If there is one film genre that can turn me off when done wrong, it is the period costume drama. Case in point: Just a few weeks ago, I watched Mary: Queen of Scotts
. And yet, I could not review it. I tried, dear reader. Oh, how I did try. I had many false starts at a review. However, the film was such a total bore and filled me with a feeling of such total indifference, I simply could not assemble my thoughts without repeating the phrase "this movie bored the crap out of me" over and over. It was the only thought the turgid drama was able to inspire within me.
Now we have The Favourite
, and director Yorgos Lanthimos (2015's The Lobster
) has inspired not just a review, but one of the better films of 2018's list of Oscar nominees. From its three leading lady performances, to the screenplay which perfectly balances tragedy with razor-sharp comedy, this was a delight for me to watch after my previous experience. Olivia Colman has rightfully earned just about every award recognition in the book for her portrayal of Queen Anne, who ruled England during the 18th century, mostly from her bed. Stricken with gout, and surrounding herself with 17 rabbits to replace the 17 children that she has birthed and lost by this point, Colman finds both the tragedy and the humor in her portrayal, and it is something to witness.
Not to be outdone in the acting category is Rachel Weisz, who plays Lady Sarah Churchill. She represents the Queen when she cannot leave her chambers, and also sleeps with her to ensure that Sarah's husband Lord Marlborough (Mark Gatiss) continues to get Anne's support as he is off commanding Britain's war with the French. Early in the film, we are introduced to Abigail Hill (the always wonderful Emma Stone, who is sensational here). She is Sarah's cousin, and a noble lady herself whose family has fallen on hard times due to the debts her gambler father has collected. She has nowhere to go but to beg to her cousin for a position as a scullery maid at the palace. She even has to approach Lady Sarah with her clothes tattered and covered with mud, as she is literally kicked out of the coach and into the mud when she first arrives. However, it does not take long until Abigail is scheming her way to a better life within the castle. She quickly finds herself in Anne's favor, and even her bed, after she tracks down a remedy for the Queen's gout. This leads to jealousy between Sarah and Abigail, and eventual all out war, as a bizarre love triangle grows.
has divided many viewers, and I can see why. This is an extremely dark and vengeful story about these two women doing horrible things to one another in order to gain the Queen's trust. And yet, the movie never loses its sense of humor, nor does it go into such levels of viciousness that I was turned off. It is the performances of Colman, Weisz and Stone that completely carry the film. Yes, there are men in the film, many of whom are trying to turn some of the women to their cause, and to use them to get information from the Queen about the war. But, they hardly matter. That doesn't mean they are bad performances, or underwritten characters. On the contrary. In particular, Nicholas Hoult gives a devilish and comic performance as Lord Harley, who is trying to turn Abigail to his way of thinking about the war effort. It simply means that the screenplay knows to keep the focus on the war between Sarah and Abigail for the Queen's attention, and the film is better for it, in my opinion.
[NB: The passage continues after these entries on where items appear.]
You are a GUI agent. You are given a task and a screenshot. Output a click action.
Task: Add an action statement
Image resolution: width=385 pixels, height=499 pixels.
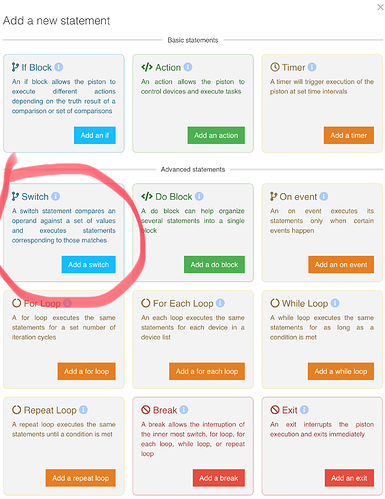coord(216,135)
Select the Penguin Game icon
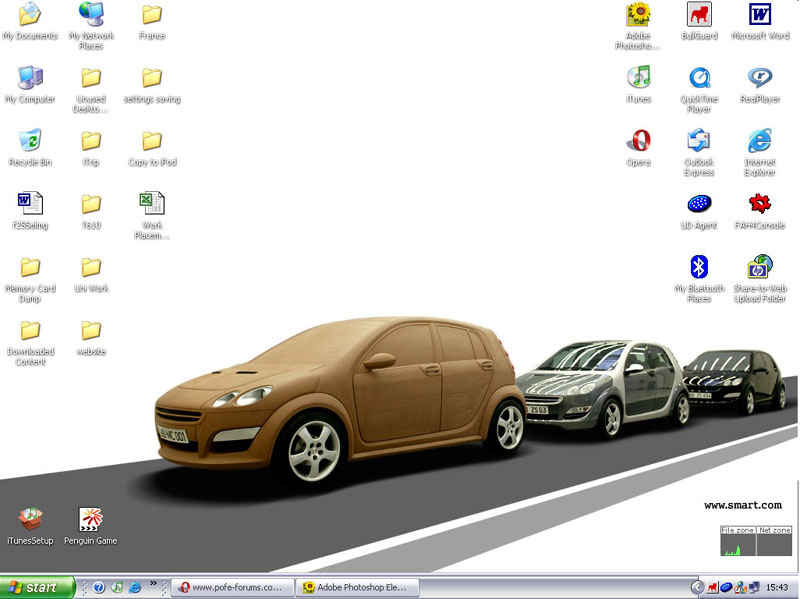Screen dimensions: 800x599 (91, 520)
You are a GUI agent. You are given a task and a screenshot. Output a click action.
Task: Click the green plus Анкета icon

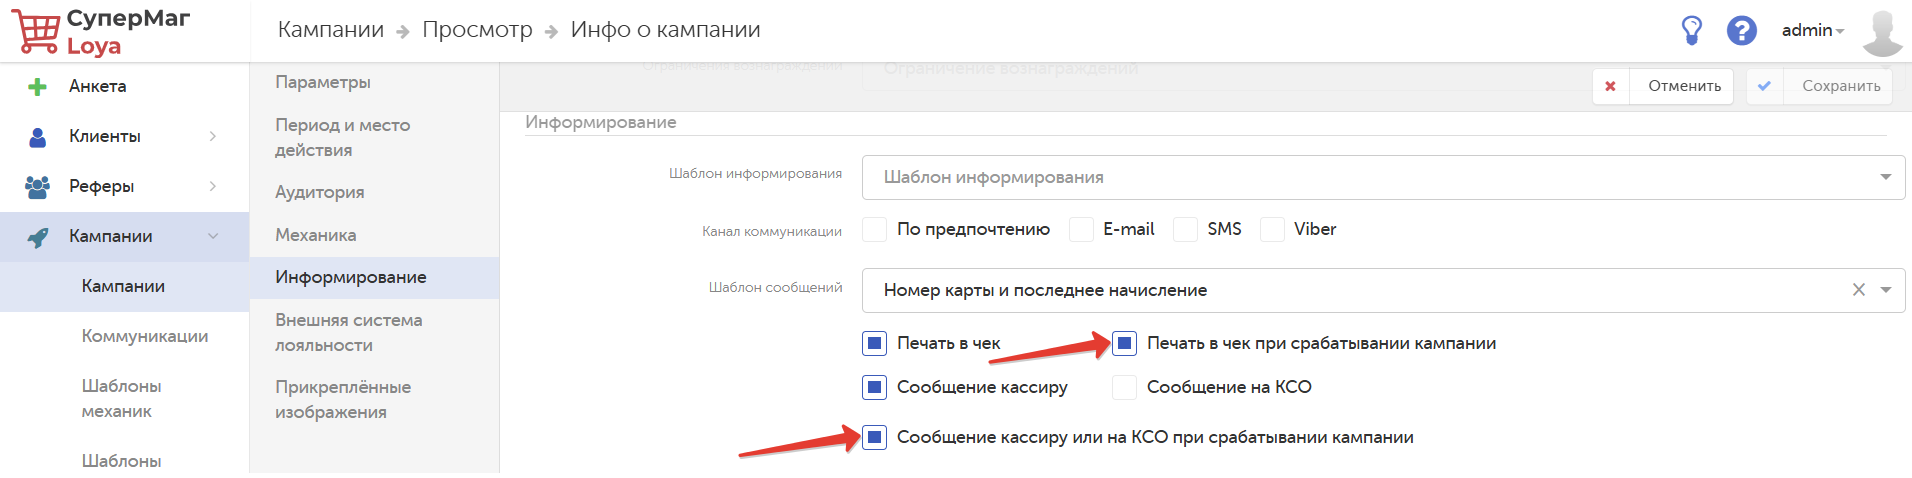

This is also not your conventional costume drama. Director Lanthimos is not exactly known for being a conventional filmmaker, and while this is probably the closest he has ever come to doing a conventional movie that can be pigeonholed into a genre, he finds ways to throw in his trademark humor, and some other oddball choices. I particularly liked how the film is divided into different chapters like a book, and how the chapters had titles such as "This Mud Stinks" and "I Dreamt I Stabbed You in the Eye". But beyond these original choices, he has also made an absolutely gorgeous film, one of the better looking ones I've seen recently. From the costume design by Sandy Powell, to the sets by Fiona Crombie, this is a movie that can grab your attention simply with its sumptuous design in just about every category. Fortunately, there's a great script, some amazing performances, and an overall high energy within the visual trappings. These are all things that the previously mentioned Queen of Scotts
lacked, and why it could not inspire any thoughts within me while I was watching it, other than I felt my watch had stopped a few times.
Most of all, The Favourite
makes you care about the three women at the center of all the backstabbing and vicious actions, and I became really involved with how it would all turn out. This is a movie that manages to be shocking, hilarious, sad, thoughtful and heartfelt at various times throughout. This is a movie that can go in multiple directions, but due to the steady direction and the incredible cast, I never felt lost. This is a wonderfully structured film, and one of the best of 2018.